More threads by boi

boi

Member
hello everyone,
therapy is going very well for me. I was wondering about other people's experiences. It seems like every week in between sessions I start thinking about things, well, obsessing about things about myself. I come up with all these revelations. For example: I noticed that all these things I find wrong with myself are actually just "me". Is therapy about changing things about myself or accepting myself as I am and realizing that these aren't wrong things about myself, I am just different. I know that I think differently than a lot of people. I always thought it was because I was not as smart as other people. Everyone else can do better things than me. I worry about saying to many things about myself and then people will think that I'm annoying. I know I am highly sensitive to my environment. I pick up on vibes and I let them affect me. anyway.....is therapy about accepting things about ourselves or changing them or a bit of both?
 

Murray

Member
Re: is this what is supposed to happen in therapy?

Hi Boi
boi said:
anyway.....is therapy about accepting things about ourselves or changing them or a bit of both?

I think it is a bit of both, but I am not an expert in any way. I think through therapy you learn to look at things in new ways and change maladaptive thought patterns and actions, and that you also learn to accept and appreciate who you are. At least that's what I am hoping for.

I am glad to hear that your therapy is going well.

boi said:
I always thought it was because I was not as smart as other people. Everyone else can do better things than me. I worry about saying to many things about myself and then people will think that I'm annoying.

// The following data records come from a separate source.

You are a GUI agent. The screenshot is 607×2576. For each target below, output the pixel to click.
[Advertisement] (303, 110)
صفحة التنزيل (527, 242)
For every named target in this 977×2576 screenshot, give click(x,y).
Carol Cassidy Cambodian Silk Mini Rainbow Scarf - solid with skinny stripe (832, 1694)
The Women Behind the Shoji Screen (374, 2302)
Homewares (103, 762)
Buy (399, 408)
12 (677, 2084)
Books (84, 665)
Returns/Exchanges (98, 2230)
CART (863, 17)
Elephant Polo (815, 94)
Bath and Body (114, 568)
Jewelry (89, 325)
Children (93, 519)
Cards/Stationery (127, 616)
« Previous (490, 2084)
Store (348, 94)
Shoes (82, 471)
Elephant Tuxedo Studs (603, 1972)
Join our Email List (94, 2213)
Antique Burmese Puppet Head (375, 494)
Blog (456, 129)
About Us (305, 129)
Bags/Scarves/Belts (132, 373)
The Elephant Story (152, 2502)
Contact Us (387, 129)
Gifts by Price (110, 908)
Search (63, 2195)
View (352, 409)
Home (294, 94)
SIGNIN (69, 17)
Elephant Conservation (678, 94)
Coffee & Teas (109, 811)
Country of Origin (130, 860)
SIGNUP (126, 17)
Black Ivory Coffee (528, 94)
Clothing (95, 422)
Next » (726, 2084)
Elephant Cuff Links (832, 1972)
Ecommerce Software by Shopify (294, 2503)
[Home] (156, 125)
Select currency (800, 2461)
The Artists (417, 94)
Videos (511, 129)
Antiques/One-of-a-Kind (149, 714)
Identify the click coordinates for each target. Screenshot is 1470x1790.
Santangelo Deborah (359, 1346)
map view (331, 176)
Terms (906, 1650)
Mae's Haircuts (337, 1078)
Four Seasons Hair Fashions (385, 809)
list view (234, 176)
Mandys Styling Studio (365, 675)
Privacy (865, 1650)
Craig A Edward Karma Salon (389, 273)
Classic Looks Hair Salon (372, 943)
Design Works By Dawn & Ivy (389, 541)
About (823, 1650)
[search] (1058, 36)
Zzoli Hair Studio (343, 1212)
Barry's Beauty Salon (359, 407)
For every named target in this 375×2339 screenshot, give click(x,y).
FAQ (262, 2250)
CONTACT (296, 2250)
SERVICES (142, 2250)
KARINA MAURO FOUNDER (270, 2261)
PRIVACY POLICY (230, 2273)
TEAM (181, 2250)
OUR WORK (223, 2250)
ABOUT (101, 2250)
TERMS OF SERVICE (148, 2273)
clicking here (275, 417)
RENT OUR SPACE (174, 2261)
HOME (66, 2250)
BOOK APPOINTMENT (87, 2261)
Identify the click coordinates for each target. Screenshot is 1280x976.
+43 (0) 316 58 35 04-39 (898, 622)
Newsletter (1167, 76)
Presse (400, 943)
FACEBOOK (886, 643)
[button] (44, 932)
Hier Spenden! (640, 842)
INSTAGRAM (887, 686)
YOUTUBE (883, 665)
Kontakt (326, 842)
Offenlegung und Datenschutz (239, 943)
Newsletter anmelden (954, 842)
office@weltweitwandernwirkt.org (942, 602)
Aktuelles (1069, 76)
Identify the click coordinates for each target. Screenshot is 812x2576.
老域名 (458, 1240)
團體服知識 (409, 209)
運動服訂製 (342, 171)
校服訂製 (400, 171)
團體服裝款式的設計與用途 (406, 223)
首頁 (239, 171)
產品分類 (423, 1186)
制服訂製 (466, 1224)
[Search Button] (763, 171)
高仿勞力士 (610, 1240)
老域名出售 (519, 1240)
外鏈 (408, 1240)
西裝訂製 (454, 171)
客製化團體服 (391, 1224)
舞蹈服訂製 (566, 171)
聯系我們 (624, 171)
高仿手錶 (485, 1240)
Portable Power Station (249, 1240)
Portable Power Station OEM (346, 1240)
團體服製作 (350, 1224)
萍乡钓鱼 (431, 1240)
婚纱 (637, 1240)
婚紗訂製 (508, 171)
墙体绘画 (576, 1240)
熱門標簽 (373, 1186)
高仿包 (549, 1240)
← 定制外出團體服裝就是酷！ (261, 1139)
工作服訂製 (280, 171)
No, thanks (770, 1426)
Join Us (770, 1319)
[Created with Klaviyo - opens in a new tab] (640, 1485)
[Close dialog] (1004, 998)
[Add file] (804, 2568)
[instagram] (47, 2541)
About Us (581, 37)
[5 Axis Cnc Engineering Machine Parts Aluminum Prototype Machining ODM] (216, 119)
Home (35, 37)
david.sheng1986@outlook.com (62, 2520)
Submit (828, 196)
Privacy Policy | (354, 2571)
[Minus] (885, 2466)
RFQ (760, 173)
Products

I can so relate to feeling this way, sadly. Hopefully through the therapy process you will start to feel better about yourself.
 

Banned

Banned
Member
Re: is this what is supposed to happen in therapy?

I agree with Murray, boi. It's a bit of both.

Therapy can help us change thought patterns, reactions, how we see and experience and respond to the world around us. There are certain things it can't change. All the therapy in the world isn't going to change my diagnosis. There is something I need to explore in therapy when I'm ready (which may be "never") but I know going in therapy won't change it - I'm looking for it to help me accept it and be at peace with myself in spite of it.

So...it is a bit of both, and when there's a meshing of everything, it just feels right, and good.
 

boi

Member
thanks murray and turtle,
I think I'm already starting to say to myself..."its ok to be like this"...instead of thinking its a problem.
 

Murray

Member
that is so great to hear boi! Sounds like you are making some real positive gains in relation to how you see yourself. Keep up the good work.
 

Banned

Banned
Member
That's good to hear, boi. Part of the journey of therapy is the journey towards self-acceptance. Not to sound cliche, but changing what we can, accepting what we can't, and being wise enough to know the difference.